Не знаю, какая дьявольская сила тогда оберегала нас от объятий смерти. Только едва не обезумел, пока свою девочку на песке укладывал. Волосы откидываю с побледневшего лица, а у самого руки трясутся. На губы её, посиневшие смотреть не могу.
Трясу за плечи и громким шёпотом, переходящим в крик:
- Ассоль…Ассоль…маленькая.
Она бездыханным телом, куклой тряпичной передо мной лежит. Ухо к груди её приложил и заорал, не услышав стука. У самого в ту же секунду сердце остановилось.

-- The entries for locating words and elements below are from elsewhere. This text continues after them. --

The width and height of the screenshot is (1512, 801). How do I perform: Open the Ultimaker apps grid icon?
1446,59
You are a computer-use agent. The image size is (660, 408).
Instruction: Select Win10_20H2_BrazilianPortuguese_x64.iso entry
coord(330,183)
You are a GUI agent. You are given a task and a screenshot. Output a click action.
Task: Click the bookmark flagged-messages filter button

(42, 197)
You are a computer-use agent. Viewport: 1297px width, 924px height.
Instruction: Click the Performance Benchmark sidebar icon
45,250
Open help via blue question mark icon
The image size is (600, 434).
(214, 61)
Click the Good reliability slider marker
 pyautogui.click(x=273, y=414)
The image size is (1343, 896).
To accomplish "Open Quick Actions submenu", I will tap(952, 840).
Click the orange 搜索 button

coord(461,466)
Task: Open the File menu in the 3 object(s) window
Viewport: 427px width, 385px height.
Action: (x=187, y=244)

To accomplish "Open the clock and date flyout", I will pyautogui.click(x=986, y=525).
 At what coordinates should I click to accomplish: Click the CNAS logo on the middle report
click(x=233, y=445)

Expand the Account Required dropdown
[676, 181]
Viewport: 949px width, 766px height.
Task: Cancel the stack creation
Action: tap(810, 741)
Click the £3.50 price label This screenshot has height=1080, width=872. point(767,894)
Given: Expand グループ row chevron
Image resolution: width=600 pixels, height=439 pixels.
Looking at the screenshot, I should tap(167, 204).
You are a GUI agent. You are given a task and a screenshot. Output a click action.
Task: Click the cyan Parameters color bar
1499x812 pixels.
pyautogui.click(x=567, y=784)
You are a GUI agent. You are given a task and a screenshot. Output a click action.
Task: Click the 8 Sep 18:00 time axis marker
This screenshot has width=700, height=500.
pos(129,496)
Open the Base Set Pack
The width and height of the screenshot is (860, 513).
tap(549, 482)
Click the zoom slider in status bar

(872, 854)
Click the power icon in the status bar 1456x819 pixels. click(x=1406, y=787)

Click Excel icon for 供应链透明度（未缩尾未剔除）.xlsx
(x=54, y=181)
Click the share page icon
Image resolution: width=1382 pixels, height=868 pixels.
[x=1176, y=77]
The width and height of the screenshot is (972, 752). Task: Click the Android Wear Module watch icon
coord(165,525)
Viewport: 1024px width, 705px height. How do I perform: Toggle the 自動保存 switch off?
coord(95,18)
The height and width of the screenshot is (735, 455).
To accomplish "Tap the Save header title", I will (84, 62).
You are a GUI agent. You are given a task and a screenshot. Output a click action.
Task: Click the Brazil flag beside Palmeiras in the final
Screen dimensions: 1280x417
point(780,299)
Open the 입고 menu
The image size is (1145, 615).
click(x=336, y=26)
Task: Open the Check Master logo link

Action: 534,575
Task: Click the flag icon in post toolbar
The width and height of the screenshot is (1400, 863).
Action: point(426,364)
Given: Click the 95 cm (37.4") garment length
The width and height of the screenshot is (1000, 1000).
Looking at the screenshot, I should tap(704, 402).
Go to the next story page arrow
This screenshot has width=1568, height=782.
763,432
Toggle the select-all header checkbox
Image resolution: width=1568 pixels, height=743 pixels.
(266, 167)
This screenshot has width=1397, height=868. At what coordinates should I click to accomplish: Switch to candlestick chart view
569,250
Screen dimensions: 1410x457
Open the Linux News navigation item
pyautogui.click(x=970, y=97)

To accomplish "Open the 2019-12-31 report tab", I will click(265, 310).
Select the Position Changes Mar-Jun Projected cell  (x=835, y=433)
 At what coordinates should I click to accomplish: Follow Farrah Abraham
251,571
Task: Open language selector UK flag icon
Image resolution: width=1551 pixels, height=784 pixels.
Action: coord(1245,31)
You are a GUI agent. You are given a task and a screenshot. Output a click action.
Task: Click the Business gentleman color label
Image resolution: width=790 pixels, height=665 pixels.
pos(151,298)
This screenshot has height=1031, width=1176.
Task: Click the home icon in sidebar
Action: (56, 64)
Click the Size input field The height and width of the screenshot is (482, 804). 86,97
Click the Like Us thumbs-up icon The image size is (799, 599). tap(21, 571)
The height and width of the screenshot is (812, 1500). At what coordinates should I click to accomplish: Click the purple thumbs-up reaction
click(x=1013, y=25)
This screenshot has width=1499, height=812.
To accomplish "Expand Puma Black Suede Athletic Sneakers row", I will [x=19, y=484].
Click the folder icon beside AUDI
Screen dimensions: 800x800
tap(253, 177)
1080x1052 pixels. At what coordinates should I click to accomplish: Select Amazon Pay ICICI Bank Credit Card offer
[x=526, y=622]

Я чётко этот момент ощутил.
-Очнись!
Голову её поднимаю, стискивая зубы, на обращая внимания на боль в ноге. Тщетно. И в голове словно часы тикают. Каждое мгновение отсчитывают. И чем их больше, тем дальше тварь костлявая с закрытым чёрным капюшоном лицом её утягивает.
Это был мой первый раз. Ещё один первый раз с ней. Когда я понял, что потерять могу. Насовсем потерять. Без надежды увидеть её хотя бы раз. Услышать хотя бы издали её голос, пусть даже и обращённый не ко мне. Вот чего, оказалось, я боялся больше всего на свете – вдруг узнать, что её нет. Моей девочки больше нет под тем небом, под которым всё ещё был я. Это вдруг оказалось страшнее, чем позволить ей навсегда уйти, исчезнуть из своего мира в другой, в котором меня не будет.